Articles on wzao1515's Blog

Week 10 & 11

zw2498@columbia.edu (wzao1515) — Tue, 20 Aug 2019 02:56:27 +0000

These two weeks, I've been working on fixing bug #1. I think my algorithm will work in general, but right now the get_cves function doesn't work as I expected, which would cause some problem with data format in futher. Previously, the function will run the query that selects all the version of a product_vendor pair, and then save the result in memory, and using Python code to check whether the version we want is in it. This is actually inefficient and memory-consuming. Therefore, I refactored the code for conducting the query. Right now, the query will only select the version we want and return it to memory. The time for running the whole test cases reduced from 83 seconds to 61 second. So right now, I will try to implement the dynamic programming method and see if the time complexity is not too high.

Week 9

zw2498@columbia.edu (wzao1515) — Fri, 02 Aug 2019 03:51:36 +0000

Last time I spent time working on testing on Windows and refining documents. While I was trying to get it running on windows, I found the environment setting is really a problem. One solution is to write a script to automatically configure all the stuffs. In the following week I will try to fix #1 issue that is about NVD database.

Week 8

zw2498@columbia.edu (wzao1515) — Fri, 26 Jul 2019 19:37:07 +0000

Last week, I implemented multithread scanning with John's help. At first, I thought the logic was to create a function that instantiates a database everytime and close it finally, but that would also be too inefficient since it might take a long time to connect and disconnect the database if we let each thread call the function for each file. Instead, we could just use a queue to save all the files that will be scanned, and each thread just opens the database first and closes it only if there is no jobs to be done. We also don't need to take care of thread safety since the queue in Python is alread thread safe. Besides, I also added a flag to enable/disable the updating database so that users could save time to test or run the tool.

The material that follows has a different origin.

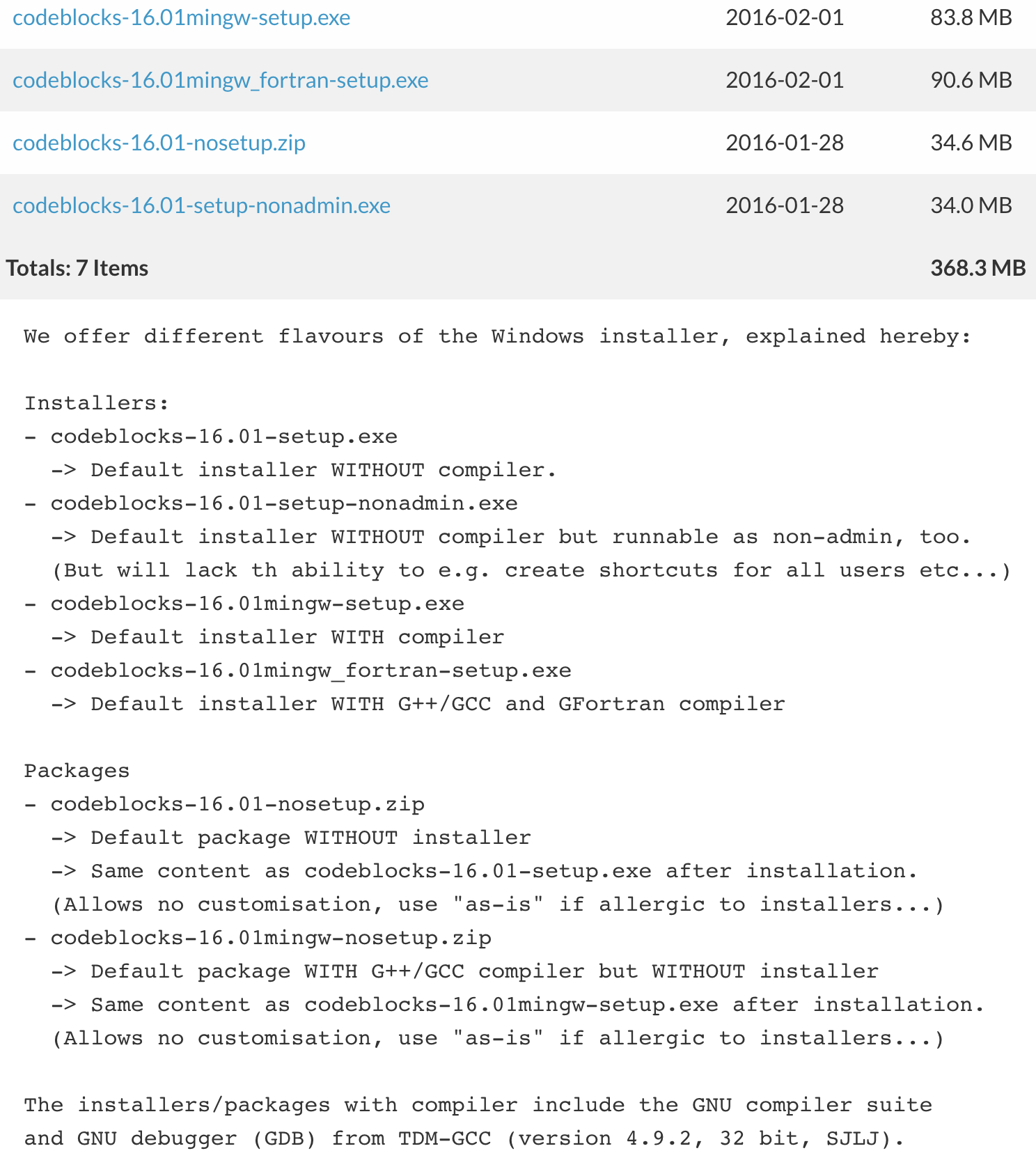Select the 83.8 MB size label
This screenshot has width=1036, height=1160.
click(971, 18)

Compared with C, I think it is easier for Python to implement multithread/processing. For example, the communication between processes/threads are more various, in C we could only use signals, shared memory, pipe and message queue. In addition, in Python each thread we could call `join()`, which is like wait() in C. But in C the parent process is the only one who needs to call wait(), so in terms of coding, we have to implement parent and child processes individually.

The other thing that I learnt is about code coverage. Multithread is hard to debug because it is difficult for us to track every thread at the same time. With code coverage's help, we could see the report about which part of the code is not covered during the test, so we could find why it is not entered.

Week 7 P2

zw2498@columbia.edu (wzao1515) — Fri, 19 Jul 2019 02:16:11 +0000

After doing some traceback of the program, I found that when running multithread scanning, each thread instantiates a nvd object NVDSQLite, while in nvd.get_cvelist_if_stale() the object tries to call init_database() regardless of the database situation, and in line 131 of NVDAutoUpdate.py, it will execute the CREATE TABLE IF NOT EXISTS. Since this is not thread-safe, the database might be locked.

Therefore, there might be a logical incorrection in previous code, which is posted in issue #177. I think in getting cves we don't need to check database status since we have already checked it before, if not we could manually checked the status first and then try to get cve, therefore, we only need to make a cursor and connect to the database. So I will fix that first and then test mutithread mode.

Actually I don't think sqlite3 is a good fit with multithread since in python's official document it says "Older SQLite versions had issues with sharing connections between threads. That’s why the Python module disallows sharing connections and cursors between threads. If you still try to do so, you will get an exception at runtime."

Week 7

zw2498@columbia.edu (wzao1515) — Fri, 19 Jul 2019 02:08:48 +0000

This week I'm working on implementing mutithread extracting and scaning. So far the extracting works. From this week I acquired how does multithread pool work in Python. The pool has a method called `map`, which is basically same as `map` in Python: taking a function and an iterable as input, apply the function to the iterable in a multithread way. For extracting, this is easy to implement because we don't need to worry about thread-safe issue. However, for scanning, this could be a problem. We know that multiprocessing in operating system is really hard because we need to keep all processes/threads synchronized by using locks/mutex/semaphore. At first I thought this is okay because in scanning function we are supposed to just run mutiple queries at the same time, so we don't need lock.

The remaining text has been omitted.